A Case Study of Integration of Services and Resources on a Web Service

July 17, 2013, 15:30 | Centennial Room, Nebraska Union

The SAT Daizōkyō text database committee has released a new version of its integrated Web service that has been offering a series of Buddhist scriptures [1] since June 2012 in order to provide more convenient and powerful digital resources for the field of Buddhist studies. Since August, the number of accesses is over 200,000 per month on an average (not counting accesses by Googlebot and several other automated indexerss). In this paper, we will describe the integration of various services and resources in this Web service.

First of all, we will explain the function of retrieving and displaying of English translations which has been published as a series of Buddhist scriptures rendered into English by the Bukkyō Dendō Kyō kai (BDK) [2] . This function is an implementation of a result that was produced by 18 young researchers using a web collaboration system described in Nagasaki (2011). The collaboration system allows users to easily link a fragment of a text to another fragment of a resource. As a result, a parallel corpus including over 29,000 pairs of English and classical Chinese Buddhist texts has been published on the web service so that users can easily check the English translation of words or phrases in various contexts by dragging a sequence of the text. Moreover, the parallel texts can be shown on the text which was translated sentence-by-sentence. Thus, not only is the English translation provided, but also an interpretation is given for each division of the classical Chinese texts that are not clearly separated by any kind of punctuation. It also continues to provide the function of retrieving terms contained in the Digital Dictionary of Buddhism (DDB) [3] including over 58,000 entries so that users can easily look up the English renderings of terms. We also continue to provide the function of translating an English term into a Chinese term in the input form of keyword search of the whole text, whereby users can search the Chinese text by using an English term.

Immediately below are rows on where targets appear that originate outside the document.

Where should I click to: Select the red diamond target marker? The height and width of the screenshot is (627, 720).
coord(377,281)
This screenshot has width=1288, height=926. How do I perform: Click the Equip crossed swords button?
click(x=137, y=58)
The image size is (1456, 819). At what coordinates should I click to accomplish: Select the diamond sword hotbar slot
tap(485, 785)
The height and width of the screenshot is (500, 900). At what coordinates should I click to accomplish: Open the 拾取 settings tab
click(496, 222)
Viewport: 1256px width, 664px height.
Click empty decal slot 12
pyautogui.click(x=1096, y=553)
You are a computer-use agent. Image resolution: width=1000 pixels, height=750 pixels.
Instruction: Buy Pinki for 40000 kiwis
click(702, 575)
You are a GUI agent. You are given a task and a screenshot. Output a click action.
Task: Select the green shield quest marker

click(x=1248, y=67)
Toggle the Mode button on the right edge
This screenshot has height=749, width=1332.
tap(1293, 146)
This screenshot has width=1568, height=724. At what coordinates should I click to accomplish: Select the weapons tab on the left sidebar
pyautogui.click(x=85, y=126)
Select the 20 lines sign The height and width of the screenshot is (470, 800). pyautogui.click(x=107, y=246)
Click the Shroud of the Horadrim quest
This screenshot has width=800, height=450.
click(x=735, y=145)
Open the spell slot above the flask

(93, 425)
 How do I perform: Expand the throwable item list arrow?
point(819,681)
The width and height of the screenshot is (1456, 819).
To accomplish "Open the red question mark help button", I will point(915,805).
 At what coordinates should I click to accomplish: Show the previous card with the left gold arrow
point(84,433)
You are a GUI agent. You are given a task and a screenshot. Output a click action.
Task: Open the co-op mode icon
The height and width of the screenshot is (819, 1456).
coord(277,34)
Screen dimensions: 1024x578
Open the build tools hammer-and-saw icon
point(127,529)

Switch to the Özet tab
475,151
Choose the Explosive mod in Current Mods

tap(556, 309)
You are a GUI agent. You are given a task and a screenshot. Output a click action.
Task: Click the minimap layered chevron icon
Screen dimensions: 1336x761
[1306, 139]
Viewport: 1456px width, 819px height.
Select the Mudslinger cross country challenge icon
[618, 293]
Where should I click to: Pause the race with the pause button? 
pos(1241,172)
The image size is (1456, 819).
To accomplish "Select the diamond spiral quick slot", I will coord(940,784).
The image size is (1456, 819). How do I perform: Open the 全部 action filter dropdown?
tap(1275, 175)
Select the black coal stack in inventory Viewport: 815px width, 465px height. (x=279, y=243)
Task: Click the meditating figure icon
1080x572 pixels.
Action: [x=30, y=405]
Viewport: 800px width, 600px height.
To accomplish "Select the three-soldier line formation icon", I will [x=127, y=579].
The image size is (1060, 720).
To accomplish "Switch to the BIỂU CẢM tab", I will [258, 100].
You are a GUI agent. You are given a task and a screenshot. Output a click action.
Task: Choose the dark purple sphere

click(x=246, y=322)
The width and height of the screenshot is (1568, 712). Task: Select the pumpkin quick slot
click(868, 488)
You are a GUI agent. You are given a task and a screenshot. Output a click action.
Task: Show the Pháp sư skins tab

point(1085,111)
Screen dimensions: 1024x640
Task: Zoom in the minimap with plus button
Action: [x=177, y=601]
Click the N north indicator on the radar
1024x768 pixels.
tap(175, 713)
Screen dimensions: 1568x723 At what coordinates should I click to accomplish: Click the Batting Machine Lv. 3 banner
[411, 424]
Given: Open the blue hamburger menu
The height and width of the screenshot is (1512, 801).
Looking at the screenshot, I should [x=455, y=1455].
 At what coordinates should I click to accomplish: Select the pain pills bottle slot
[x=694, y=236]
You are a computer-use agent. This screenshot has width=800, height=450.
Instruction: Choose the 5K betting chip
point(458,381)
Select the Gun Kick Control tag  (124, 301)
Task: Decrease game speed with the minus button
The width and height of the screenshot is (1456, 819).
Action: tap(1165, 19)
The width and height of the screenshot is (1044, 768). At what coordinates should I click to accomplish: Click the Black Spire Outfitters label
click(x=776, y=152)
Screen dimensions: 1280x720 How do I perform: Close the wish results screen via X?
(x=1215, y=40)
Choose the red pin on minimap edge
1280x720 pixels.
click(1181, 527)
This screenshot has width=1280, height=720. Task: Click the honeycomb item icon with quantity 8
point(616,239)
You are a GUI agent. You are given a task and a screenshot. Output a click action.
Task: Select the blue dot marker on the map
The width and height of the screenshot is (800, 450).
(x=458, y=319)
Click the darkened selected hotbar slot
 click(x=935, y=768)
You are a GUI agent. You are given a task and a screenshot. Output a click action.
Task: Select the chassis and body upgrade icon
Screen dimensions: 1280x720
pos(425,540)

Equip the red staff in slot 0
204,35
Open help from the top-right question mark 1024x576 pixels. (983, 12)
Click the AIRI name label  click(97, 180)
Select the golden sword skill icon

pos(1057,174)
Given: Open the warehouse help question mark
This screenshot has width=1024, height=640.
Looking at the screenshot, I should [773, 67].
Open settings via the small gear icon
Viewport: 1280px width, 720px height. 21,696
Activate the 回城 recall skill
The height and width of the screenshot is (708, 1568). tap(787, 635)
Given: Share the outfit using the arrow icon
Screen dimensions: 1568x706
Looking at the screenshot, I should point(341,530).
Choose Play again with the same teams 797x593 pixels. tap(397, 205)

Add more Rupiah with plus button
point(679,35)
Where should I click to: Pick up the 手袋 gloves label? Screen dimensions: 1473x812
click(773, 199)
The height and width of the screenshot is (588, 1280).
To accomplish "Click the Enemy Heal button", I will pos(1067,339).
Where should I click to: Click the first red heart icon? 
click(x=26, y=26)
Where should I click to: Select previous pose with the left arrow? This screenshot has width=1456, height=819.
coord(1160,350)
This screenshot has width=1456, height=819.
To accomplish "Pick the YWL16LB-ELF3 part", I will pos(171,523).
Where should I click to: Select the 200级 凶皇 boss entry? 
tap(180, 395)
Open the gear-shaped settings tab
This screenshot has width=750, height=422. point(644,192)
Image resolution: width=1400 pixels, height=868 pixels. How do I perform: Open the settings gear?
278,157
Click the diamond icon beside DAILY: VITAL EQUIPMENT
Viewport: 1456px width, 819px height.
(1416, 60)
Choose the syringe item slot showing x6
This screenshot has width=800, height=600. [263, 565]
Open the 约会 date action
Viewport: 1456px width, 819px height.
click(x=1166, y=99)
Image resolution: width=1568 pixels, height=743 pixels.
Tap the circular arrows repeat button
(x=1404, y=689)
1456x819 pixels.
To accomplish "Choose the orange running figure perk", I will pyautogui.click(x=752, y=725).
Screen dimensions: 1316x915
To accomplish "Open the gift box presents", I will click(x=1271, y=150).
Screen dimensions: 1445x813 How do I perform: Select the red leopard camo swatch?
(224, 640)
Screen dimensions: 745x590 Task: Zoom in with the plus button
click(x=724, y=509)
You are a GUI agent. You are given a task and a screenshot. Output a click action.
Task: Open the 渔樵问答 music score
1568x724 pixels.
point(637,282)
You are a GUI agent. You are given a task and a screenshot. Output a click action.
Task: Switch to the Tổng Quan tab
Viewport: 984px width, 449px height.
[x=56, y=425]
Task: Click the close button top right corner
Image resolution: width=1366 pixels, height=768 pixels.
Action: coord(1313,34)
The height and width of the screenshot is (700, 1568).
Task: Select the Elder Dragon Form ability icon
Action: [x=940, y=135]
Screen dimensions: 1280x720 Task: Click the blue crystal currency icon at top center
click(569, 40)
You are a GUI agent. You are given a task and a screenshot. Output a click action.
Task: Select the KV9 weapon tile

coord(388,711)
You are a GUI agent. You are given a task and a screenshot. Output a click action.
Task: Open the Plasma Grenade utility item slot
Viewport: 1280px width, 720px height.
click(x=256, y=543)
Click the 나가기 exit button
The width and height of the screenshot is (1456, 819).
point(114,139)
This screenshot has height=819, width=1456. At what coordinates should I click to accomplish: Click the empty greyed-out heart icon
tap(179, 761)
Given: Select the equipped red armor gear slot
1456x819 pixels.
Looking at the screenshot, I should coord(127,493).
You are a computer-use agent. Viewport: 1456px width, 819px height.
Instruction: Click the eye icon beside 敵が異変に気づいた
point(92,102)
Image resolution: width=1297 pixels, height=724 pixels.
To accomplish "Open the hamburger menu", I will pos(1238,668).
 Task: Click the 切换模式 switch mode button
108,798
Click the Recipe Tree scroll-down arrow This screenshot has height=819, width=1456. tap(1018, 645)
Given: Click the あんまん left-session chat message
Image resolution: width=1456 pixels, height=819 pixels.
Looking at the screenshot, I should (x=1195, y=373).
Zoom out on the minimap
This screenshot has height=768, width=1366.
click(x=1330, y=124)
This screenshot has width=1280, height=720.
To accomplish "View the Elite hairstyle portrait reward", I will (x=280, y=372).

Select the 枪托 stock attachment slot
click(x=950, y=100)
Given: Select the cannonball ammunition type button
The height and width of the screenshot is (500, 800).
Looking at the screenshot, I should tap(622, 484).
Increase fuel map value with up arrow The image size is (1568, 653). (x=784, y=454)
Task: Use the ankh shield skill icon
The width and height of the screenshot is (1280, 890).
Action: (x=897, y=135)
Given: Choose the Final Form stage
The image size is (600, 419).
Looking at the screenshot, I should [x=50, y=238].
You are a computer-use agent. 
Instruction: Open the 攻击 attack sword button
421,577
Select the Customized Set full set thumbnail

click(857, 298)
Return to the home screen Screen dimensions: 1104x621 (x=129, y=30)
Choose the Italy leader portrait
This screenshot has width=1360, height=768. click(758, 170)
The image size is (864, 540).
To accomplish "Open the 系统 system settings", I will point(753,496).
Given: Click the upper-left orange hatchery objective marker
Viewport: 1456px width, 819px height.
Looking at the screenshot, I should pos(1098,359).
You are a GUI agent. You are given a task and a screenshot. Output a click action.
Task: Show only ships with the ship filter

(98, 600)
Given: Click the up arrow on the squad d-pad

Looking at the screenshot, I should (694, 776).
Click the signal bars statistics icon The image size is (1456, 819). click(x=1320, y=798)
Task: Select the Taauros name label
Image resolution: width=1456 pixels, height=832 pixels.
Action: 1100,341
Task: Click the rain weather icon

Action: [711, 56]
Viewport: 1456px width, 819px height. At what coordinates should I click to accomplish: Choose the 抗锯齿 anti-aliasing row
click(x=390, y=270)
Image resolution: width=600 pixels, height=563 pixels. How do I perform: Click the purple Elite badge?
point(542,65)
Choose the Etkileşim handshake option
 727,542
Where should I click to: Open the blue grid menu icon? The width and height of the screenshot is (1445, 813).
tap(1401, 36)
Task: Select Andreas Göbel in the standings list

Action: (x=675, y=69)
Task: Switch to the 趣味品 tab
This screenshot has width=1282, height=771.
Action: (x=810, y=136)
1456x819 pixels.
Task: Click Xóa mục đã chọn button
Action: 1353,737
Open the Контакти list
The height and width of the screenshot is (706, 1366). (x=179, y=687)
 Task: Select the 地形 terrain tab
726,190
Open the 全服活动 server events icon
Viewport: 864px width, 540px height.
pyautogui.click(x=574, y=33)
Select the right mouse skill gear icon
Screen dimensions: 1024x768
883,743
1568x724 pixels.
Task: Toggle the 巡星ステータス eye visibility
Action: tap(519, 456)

The Web service has added a function of retrieving two bibliographical databases: SARDS3 [4] and CiNii [5] . SARDS3 includes over 60,000 bibliographical records of western books and papers published in the field of Indology. The SAT Web service provides automatic translation from selected Chinese words or phrases to English or Sanskrit terms using DDB as a support function of retrieval so that user can easily find related western secondary resources. In the previous version, a function of a Web API of the CiNii (the largest academic bibliographical database in Japan, managed by the National Institute of Informatics) was included via Indian and Buddhist Studies Treatise Database (INBUDS) in order to indicate whether or not a PDF file is available on the Web. However, in the new version, the additional function of retrieving the CiNii itself in order to easily search related resources in other fields such as history and linguistics was added according to user requests.

All digital facsimiles of the Taishō Shinshū Daizō kyō — approximately 80,000 files — are scanned in 600 DPI and made available on the web site. When a user clicks an image button embedded in the lines of the text, an image is displayed inside a window on the left in the page corresponding with the paragraph and lines of the text. The image can be zoomed in and out by use of slider in order to examine its details, which allows users to confirm whether or not the encoded texts are accurate, and whether or not the slight differences in ideographs were unified in the process of text encoding.

In the case of classical Chinese, the distinction and unification of ideographs has been an important topic which often provokes heated discussion in East Asia [6] . As the Taishō Shinshū Daizō kyō is one of the important materials for such discussion, we provide a function to research information about each ideographic character by linking to several character databases such as CHISE, Unihan, and so on.

Finally, we will explain our method of implementation of the above functions. Most of them are implemented by Linux, PostgreSQL, Apache, PHP, jQuery, and JavaScript. Most of the interfaces are implemented by jQuery and jQuery-ui, but partly by plain JavaScript because of insufficient functionality in the former. The above functions are provided in each window of jQuery-ui, which can be arbitrarily opened and closed so that users can use only necessary functions. We hope we can have the opportunity to discuss any aspects of this new Web service with those who visit our booth.


Muller, A. C., and K. Nagasaki (2012). Request to add Unencoded Characters in the Taishō Shinshū Daizō kyō (Taishō edited series of Buddhist scriptures). http://appsrv.cse.cuhk.edu.hk/~irg/irg/irg38/IRGN1858_ProposalSATgaiji.pdf (Accessed 28 Oct 2012).
Nagasaki, K., T. Tomabechi, and M. Shimoda (2011). Toward a Digital Research Environment for Buddhist Studies. Digital Humanities 2011. 342-343.


http://www.buddhism-dict.net/ddb/ Accessed 28 Oct 2012.
http://ci.nii.ac.jp/en Accessed 28 Oct 2012.
Regarding unencoded approximately over 6,000 characters in the text, we are addressing to encode them in the Universal Character set. See Muller (2012).